Exercise brief: Return the data below in full. Keep each character unchanged.
(Beginning of The input)
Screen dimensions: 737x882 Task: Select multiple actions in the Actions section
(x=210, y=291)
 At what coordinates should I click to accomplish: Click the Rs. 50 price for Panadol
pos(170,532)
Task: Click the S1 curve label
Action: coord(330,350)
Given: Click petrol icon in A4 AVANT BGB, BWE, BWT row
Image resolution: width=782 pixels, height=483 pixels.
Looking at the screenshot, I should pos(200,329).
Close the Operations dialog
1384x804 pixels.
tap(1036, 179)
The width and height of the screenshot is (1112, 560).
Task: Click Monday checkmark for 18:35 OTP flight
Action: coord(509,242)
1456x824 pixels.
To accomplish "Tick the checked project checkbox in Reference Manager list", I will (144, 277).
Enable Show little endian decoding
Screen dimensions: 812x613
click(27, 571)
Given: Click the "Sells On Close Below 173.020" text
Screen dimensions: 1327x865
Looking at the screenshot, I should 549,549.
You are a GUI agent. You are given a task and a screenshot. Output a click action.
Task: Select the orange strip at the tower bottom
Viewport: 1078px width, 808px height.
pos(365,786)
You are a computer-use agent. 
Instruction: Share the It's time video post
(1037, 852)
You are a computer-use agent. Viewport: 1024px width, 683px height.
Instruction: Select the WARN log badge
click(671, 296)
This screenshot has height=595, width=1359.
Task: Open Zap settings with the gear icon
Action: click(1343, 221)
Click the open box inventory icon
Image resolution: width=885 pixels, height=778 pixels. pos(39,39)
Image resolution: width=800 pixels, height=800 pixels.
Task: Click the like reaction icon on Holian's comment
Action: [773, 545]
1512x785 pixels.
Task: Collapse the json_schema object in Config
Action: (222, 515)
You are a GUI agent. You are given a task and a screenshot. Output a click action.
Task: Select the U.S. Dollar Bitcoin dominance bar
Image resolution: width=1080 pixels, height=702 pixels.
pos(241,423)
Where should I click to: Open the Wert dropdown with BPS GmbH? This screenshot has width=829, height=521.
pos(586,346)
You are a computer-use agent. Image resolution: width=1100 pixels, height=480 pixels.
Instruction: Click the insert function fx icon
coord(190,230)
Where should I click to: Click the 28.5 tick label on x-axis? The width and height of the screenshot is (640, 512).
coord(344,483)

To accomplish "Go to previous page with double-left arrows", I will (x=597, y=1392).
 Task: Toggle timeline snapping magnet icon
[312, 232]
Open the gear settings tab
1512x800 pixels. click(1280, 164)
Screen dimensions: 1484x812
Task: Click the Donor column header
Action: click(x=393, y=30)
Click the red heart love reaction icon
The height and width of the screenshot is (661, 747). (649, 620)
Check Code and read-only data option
(End of The input)
Written response:
Screen dimensions: 737x882 Task: Select multiple actions in the Actions section
(x=210, y=291)
 At what coordinates should I click to accomplish: Click the Rs. 50 price for Panadol
pos(170,532)
Task: Click the S1 curve label
Action: coord(330,350)
Given: Click petrol icon in A4 AVANT BGB, BWE, BWT row
Image resolution: width=782 pixels, height=483 pixels.
Looking at the screenshot, I should pos(200,329).
Close the Operations dialog
1384x804 pixels.
tap(1036, 179)
The width and height of the screenshot is (1112, 560).
Task: Click Monday checkmark for 18:35 OTP flight
Action: coord(509,242)
1456x824 pixels.
To accomplish "Tick the checked project checkbox in Reference Manager list", I will (144, 277).
Enable Show little endian decoding
Screen dimensions: 812x613
click(27, 571)
Given: Click the "Sells On Close Below 173.020" text
Screen dimensions: 1327x865
Looking at the screenshot, I should 549,549.
You are a GUI agent. You are given a task and a screenshot. Output a click action.
Task: Select the orange strip at the tower bottom
Viewport: 1078px width, 808px height.
pos(365,786)
You are a computer-use agent. 
Instruction: Share the It's time video post
(1037, 852)
You are a computer-use agent. Viewport: 1024px width, 683px height.
Instruction: Select the WARN log badge
click(671, 296)
This screenshot has height=595, width=1359.
Task: Open Zap settings with the gear icon
Action: click(1343, 221)
Click the open box inventory icon
Image resolution: width=885 pixels, height=778 pixels. pos(39,39)
Image resolution: width=800 pixels, height=800 pixels.
Task: Click the like reaction icon on Holian's comment
Action: [773, 545]
1512x785 pixels.
Task: Collapse the json_schema object in Config
Action: (222, 515)
You are a GUI agent. You are given a task and a screenshot. Output a click action.
Task: Select the U.S. Dollar Bitcoin dominance bar
Image resolution: width=1080 pixels, height=702 pixels.
pos(241,423)
Where should I click to: Open the Wert dropdown with BPS GmbH? This screenshot has width=829, height=521.
pos(586,346)
You are a computer-use agent. Image resolution: width=1100 pixels, height=480 pixels.
Instruction: Click the insert function fx icon
coord(190,230)
Where should I click to: Click the 28.5 tick label on x-axis? The width and height of the screenshot is (640, 512).
coord(344,483)

To accomplish "Go to previous page with double-left arrows", I will (x=597, y=1392).
 Task: Toggle timeline snapping magnet icon
[312, 232]
Open the gear settings tab
1512x800 pixels. click(1280, 164)
Screen dimensions: 1484x812
Task: Click the Donor column header
Action: click(x=393, y=30)
Click the red heart love reaction icon
The height and width of the screenshot is (661, 747). (649, 620)
Check Code and read-only data option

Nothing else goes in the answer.